Saved data entries>
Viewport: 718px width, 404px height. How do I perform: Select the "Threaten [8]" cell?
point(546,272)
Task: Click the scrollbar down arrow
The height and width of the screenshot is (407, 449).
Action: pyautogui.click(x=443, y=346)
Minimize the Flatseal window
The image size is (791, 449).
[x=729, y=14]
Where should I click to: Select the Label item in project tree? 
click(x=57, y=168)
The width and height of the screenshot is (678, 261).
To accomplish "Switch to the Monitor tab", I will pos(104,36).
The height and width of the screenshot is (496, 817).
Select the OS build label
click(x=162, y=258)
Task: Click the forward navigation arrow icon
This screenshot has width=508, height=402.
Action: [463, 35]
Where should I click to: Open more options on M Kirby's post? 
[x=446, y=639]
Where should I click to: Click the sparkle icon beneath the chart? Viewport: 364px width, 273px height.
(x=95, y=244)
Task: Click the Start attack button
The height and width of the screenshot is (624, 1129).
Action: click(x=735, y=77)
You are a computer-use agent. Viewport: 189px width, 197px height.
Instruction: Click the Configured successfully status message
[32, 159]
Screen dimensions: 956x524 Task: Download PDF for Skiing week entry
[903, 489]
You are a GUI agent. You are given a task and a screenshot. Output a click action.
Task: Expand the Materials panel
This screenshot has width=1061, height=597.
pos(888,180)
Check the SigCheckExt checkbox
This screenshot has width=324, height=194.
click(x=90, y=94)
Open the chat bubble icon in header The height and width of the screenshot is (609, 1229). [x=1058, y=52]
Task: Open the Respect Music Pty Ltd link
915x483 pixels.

Activity>
Wherever the string "agent" appears in the data above, copy the line it sits in.

Solution to the problem>
You are a computer-use agent. Viewport: 189px width, 197px height.
You are a GUI agent. You are given a task and a screenshot. Output a click action.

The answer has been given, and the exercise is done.